The trading arm of Japan’s Toyota Group holds a 25-percent stake in SEC, operator of the 210-megawatt (MW) coal plant in Maasim, Sarangani.
“They [Toyota Tsusho] want to go up to 35 percent. We are both studying it. They have expressed interest in expanding their equity position in our power company,” ACR Chairman Tomas Alcantara said.
Toyota Tsusho is in a hurry to acquire additional shares, but the Alsons group has yet to decide, Alcantara said. “SEC [section] 1 is finished. Pretty soon, we will have an equity call on SEC [section] 2. We have not made up our minds yet.”
If and when the Alsons Group accepts Toyota Tsusho’s offer, Alcantara said proceeds would go directly to finance the power project, particularly the second section of the SEC plant. “We raise capital only for identified and committed projects. We don’t want to be in the business of holding cash and then looking for projects,” he said.
SEC Section 1 began operating in April, providing 105 MW of much-needed additional baseload power to more than 3 million residents of Sarangani Province, General Santos City and other key areas of Mindanao in time to help ensure an ample and steady supply of electricity.
SEC Section 2, with another 105 MW of power, will begin construction this year, with commercial operation scheduled in 2018. When the coal plant reaches its full 210-MW capacity in 2018, SEC will be serving over 6 million people in key population areas in Mindanao.
The $570-million SEC power plant is the single largest investment in Sarangani Province and the entire Region 12.
ACR CFO Luis Ymson Jr. said SEC’s profit at end-2016 could reach P160 million, from the time it started commercial operation last month, “but that’s not the contribution to ACR because it only owns 75 percent, as Toyota owns the 25 percent.”

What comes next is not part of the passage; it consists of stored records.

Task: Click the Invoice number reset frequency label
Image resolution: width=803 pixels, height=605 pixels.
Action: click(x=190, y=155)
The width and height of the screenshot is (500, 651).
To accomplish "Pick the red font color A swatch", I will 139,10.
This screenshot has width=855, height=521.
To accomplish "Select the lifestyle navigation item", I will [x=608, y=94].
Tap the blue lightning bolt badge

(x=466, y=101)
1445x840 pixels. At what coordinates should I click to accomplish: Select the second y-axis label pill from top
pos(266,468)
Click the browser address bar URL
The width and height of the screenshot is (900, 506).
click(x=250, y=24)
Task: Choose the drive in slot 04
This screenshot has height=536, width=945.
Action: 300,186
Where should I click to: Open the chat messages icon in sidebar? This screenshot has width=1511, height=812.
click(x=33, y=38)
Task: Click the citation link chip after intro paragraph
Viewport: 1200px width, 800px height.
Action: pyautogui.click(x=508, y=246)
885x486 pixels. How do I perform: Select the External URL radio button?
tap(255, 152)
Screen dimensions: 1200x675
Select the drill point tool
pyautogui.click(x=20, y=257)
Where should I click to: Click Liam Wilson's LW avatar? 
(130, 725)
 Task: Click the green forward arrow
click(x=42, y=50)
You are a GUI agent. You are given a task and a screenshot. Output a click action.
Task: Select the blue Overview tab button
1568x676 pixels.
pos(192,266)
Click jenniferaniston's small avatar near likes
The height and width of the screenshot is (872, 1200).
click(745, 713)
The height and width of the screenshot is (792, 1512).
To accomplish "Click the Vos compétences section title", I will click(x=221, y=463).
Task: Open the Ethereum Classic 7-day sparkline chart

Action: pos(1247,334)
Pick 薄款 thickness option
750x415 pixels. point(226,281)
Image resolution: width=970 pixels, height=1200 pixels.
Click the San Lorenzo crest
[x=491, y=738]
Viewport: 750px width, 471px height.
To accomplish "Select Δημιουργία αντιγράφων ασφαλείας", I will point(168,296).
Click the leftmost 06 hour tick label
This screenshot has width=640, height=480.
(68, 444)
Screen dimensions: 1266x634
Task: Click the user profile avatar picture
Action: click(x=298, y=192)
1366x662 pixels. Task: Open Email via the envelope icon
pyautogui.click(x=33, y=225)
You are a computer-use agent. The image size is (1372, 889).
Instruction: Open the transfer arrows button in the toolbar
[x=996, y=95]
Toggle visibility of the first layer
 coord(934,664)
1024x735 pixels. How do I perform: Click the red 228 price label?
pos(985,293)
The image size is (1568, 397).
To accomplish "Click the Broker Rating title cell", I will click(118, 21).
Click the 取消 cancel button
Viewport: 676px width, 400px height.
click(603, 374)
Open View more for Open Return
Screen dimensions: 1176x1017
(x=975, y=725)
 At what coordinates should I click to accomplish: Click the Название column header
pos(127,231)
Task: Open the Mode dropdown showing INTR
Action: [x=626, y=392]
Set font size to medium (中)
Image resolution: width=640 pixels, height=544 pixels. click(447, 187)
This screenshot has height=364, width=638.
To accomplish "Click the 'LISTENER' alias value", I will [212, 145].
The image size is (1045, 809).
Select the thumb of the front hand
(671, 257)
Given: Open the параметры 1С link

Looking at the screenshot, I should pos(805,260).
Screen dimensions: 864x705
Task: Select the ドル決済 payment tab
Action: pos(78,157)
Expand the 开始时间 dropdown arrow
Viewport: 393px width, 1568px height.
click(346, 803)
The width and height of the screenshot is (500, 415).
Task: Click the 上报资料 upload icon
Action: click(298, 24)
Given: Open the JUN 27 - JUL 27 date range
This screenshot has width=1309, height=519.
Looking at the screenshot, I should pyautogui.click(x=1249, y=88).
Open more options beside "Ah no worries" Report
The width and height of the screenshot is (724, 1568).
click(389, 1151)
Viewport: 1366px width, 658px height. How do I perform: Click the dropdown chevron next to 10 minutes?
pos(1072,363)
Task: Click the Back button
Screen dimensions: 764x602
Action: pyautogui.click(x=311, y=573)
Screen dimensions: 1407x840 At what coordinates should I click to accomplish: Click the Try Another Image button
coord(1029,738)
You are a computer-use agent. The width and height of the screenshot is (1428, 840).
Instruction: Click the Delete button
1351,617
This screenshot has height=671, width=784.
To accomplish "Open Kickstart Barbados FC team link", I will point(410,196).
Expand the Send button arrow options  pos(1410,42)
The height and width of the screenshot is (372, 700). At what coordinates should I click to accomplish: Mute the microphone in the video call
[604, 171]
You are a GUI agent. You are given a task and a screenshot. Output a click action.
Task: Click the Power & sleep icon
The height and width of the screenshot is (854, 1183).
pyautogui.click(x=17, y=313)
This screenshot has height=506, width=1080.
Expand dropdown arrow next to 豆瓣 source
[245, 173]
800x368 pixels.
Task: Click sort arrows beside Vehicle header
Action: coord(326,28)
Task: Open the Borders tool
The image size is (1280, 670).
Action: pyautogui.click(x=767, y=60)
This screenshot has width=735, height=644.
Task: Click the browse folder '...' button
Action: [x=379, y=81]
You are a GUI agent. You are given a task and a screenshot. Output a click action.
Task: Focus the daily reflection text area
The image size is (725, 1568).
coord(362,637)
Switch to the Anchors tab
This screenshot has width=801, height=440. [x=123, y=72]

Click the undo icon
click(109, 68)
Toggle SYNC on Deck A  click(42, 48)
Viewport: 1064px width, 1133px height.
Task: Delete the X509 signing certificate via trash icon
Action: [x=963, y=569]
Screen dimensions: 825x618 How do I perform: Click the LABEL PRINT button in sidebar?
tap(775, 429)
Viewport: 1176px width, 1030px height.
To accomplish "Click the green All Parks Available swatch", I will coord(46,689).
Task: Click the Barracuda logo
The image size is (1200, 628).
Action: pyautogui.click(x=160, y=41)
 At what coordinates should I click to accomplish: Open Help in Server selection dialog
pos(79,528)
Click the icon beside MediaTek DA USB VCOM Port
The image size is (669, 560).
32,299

He said ACR may end the year with a double-digit growth in its earnings.
“ACR’s projected income in 2016 will grow double digit from 2015,” Ymson said.
In 2015 ACR’s net income attributable to the parent decreased to P189 million, from P359 million recorded in 2014. The drop was due to the nonrecurring expense caused by the depreciation of the Philippines peso, it said.
Without this, the figure would have been P406 million.
Its net income, meanwhile, fell to P691 million last year from P727 million a year ago.
Its electricity sales jumped by 15 percent to 1.4 billion MW hours (MWh) in 2015 from 1.2 billion MWh in 2014.
The group operates three-diesel power plants in Mindanao. These are the 103-MW plant in Iligan City operated by Mapalad Power Corp., 55-MW plant in Alabel, Sarangani under Southern Philippines Power Corp., and 100-MW plant in Zamboanga City under Western Mindanao Power Corp.
By 2019, ACR-affiliated power facilities will have around 588 MW of generating capacity, approximately 25 percent of Mindanao’s projected peak-power demand for that year.